AUGURIAMOCI UN NUOVO ANNO DI CONQUISTE E DI VITTORIE!


Roberto Gessi

Inizialmente volevo titolare i miei auguri "Eppur si muove", nel senso che di recente s’è visto muovere qualcosa a sinistra, ma poi ho pensato che era più giusto "Se son rose fioriranno", nel senso che tutto sommato sono state deluse talmente tante aspettative in questi nuovi "agglomerati", che ogni giudizio preventivo non potrebbe che peccare di pregiudizio o di ingenuità.
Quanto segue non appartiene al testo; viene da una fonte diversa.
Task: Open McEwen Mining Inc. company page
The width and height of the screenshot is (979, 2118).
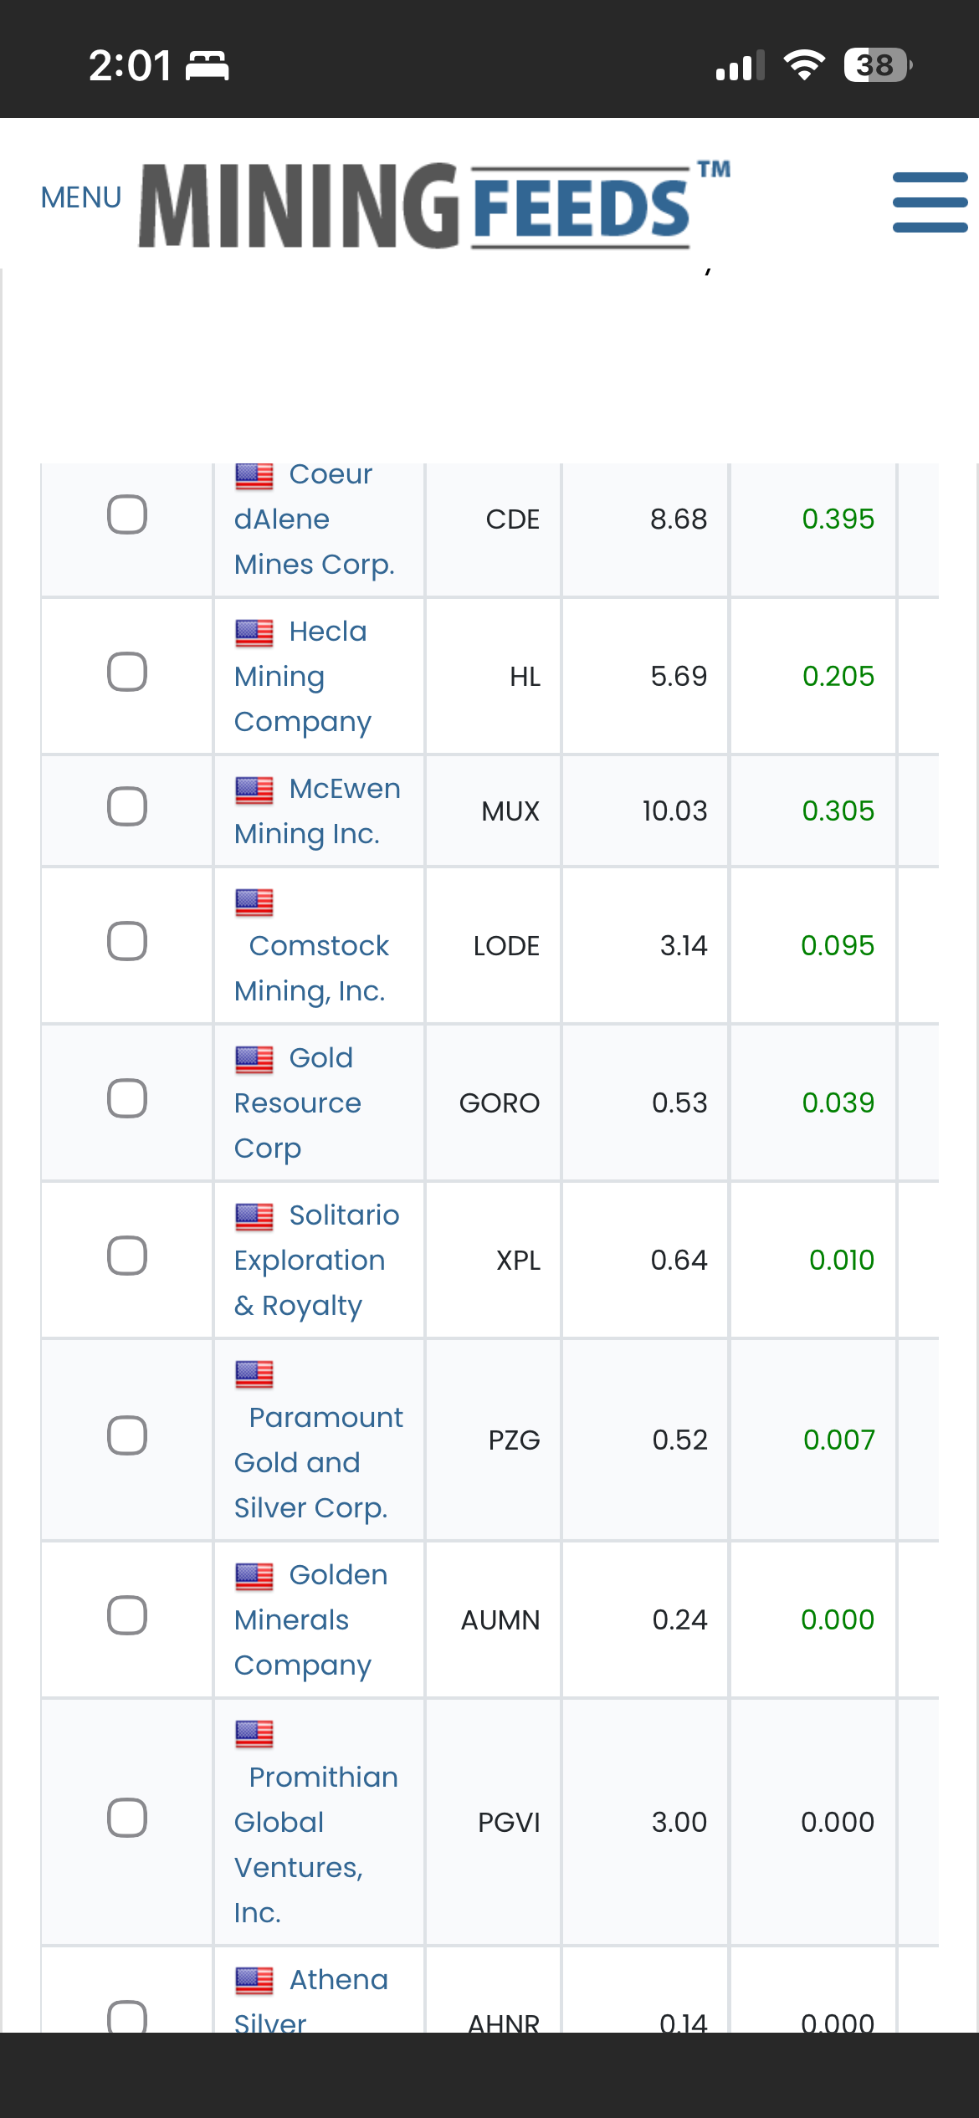Action: click(317, 811)
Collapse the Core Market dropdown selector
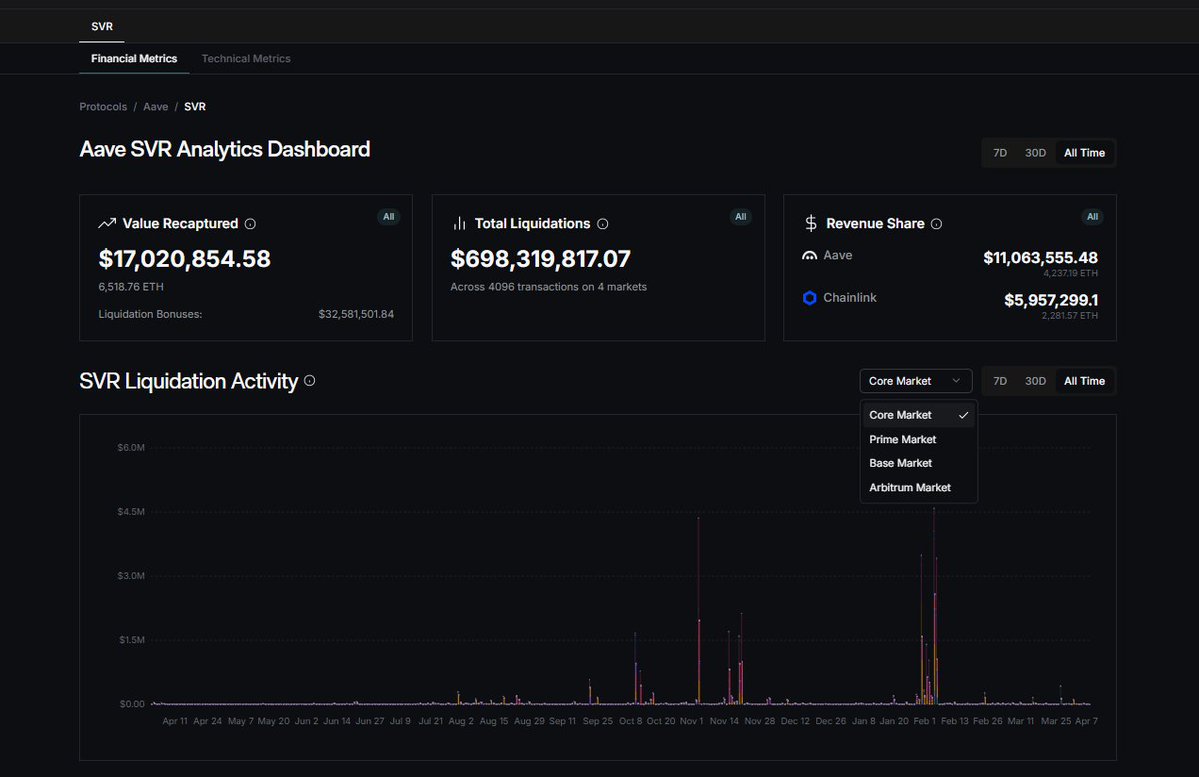 [915, 381]
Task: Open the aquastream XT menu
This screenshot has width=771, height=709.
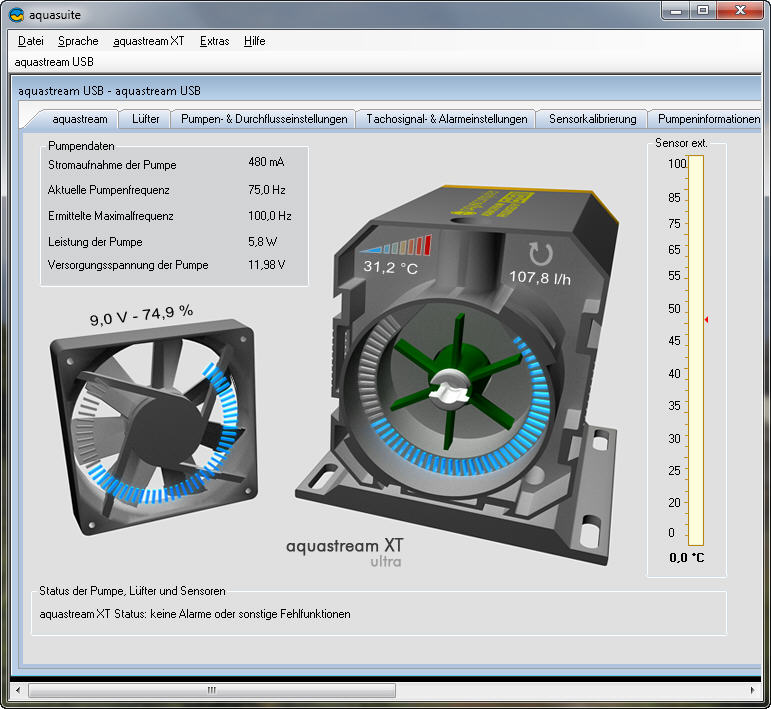Action: coord(148,41)
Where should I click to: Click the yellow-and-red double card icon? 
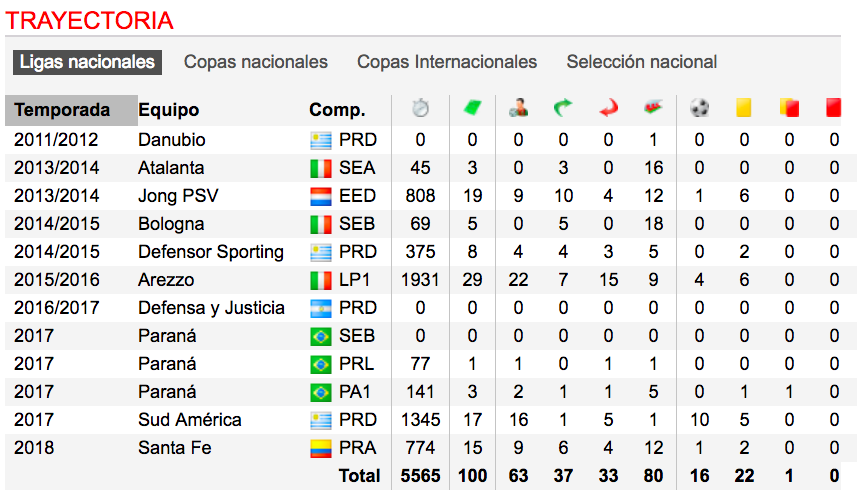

Per questo ho preferito stare nell’augurio generico e fra un anno forse avremo le idee più chiare.
Nel frattempo siamo ad un giro elettorale imminente e, brevemente, prima di passare ad argomenti più sostanziosi, vorrei, pur aspettandomi la riprovazione di più di una persona, anche fra i compagni più stretti, esprimere una mia opinione in merito.
Premetto, per evitare un giudizio troppo tranciante che preferirei un anno di anarchia, piuttosto che scegliere una delle opzioni con maggiori probabilità, ma questa è un’utopia irrealizzabile, come quelle di tanti cari e bravi compagni dei centri sociali e come quella di far passare una legge elettorale che prevedesse l’anarchia in caso che almeno il 50% degli aventi diritto non andasse a votare (anzi, se fosse per me, alzerei il quorum per rendere valide le votazioni almeno all’80% degli aventi diritto).
Se escludiamo un voto a destra e un voto al partito di Renzi, ormai da considerare a pieno titolo di centro destra, non rimane che una alternativa, che abbia una qualche possibilità di governare e forse la dovremmo provare prima di farci cogliere da giudizi preventivi.
Con il metodo dialettico engelsiano si potrebbe avvallare questo tipo di ragionamento?
Mi si potrà dire che i 5 stelle non sono di sinistra, per loro stessa definizione, ma se quelli che si dichiarano tali, mentono, forse non resta che giudicare dai fatti, ossia almeno da una tornata elettorale (abbiamo avuto 20’anni di Berlusconi, cosa dobbiamo temere di più? Che Miriam ci assista! Per fortuna sappiamo che lo farà.).
Aggiungo solo che tra queste neo-formazioni, sempre solo a mio parere, una menzione particolare merita il movimento Potere al popolo, che ha riassorbito esponenti usciti dal flop del Brancaccio, dal coordinamento DEM costituzionale e dalla sinistra dei centri sociali dell’Ex Opg di Napoli. Questo giovane, Salvatore Prinzi, dalla felpa con la scritta "Je so pazzo", merita fiducia. Mi è parso molto valido il metodo scientifico di studio delle situazioni reali contingenti dei dieci giovani che hanno già realizzato quasi cento assemblee in tutta Italia per sondare le realtà locali. Ho qualche dubbio che le loro forze attuali abbiano un numero sufficiente di intellettuali per portare a termine un lavoro sull’intero Paese, ma sembra che a Napoli ci stiano riuscendo ed in ogni caso per il loro metodo di analisi credo che dovrebbero essere tenuti sotto attenta osservazione e propongo che il G.A.MA.DI. li contatti per la particolare affinità del loro metodo di studio con i nostri ideali.
Ho cambiato un paio di cose su La VOCE di Gennaio.
La pagina 12, diventa una pagina dedicata al teatro, che ho colpevolmente trascurato per troppo tempo e non avrei invece mai dovuto farlo, perché anche gli spettacoli e le iniziative di Monica sono un vanto per il G.A.MA.DI.
Potete immaginare quanta stima io possa provare per Miriam, che mai, neppure con un accenno, neppure ora, nonostante il mio evidente errore, mai mi ha detto nulla?
Il retro di copertina che c’era prima a pagina docici viene compendiato con il retro di copertina di pagina quaranta.
Inoltre ci sono delle battaglie, che a mio parere andrebbero mantenute fisse su La VOCE, come quella NO GUERRA #NO NATO, per la dichiarazione di neutralità dell’Italia, per l’applicazione della Costituzione, per la firma europea alla rinuncia ad avere ordigni nucleari sul nostro territorio e poche altre, per le quali stabilirò man mano la localizzazione più idonea (forse pagina 8) per una serie di banner fissi e mobili.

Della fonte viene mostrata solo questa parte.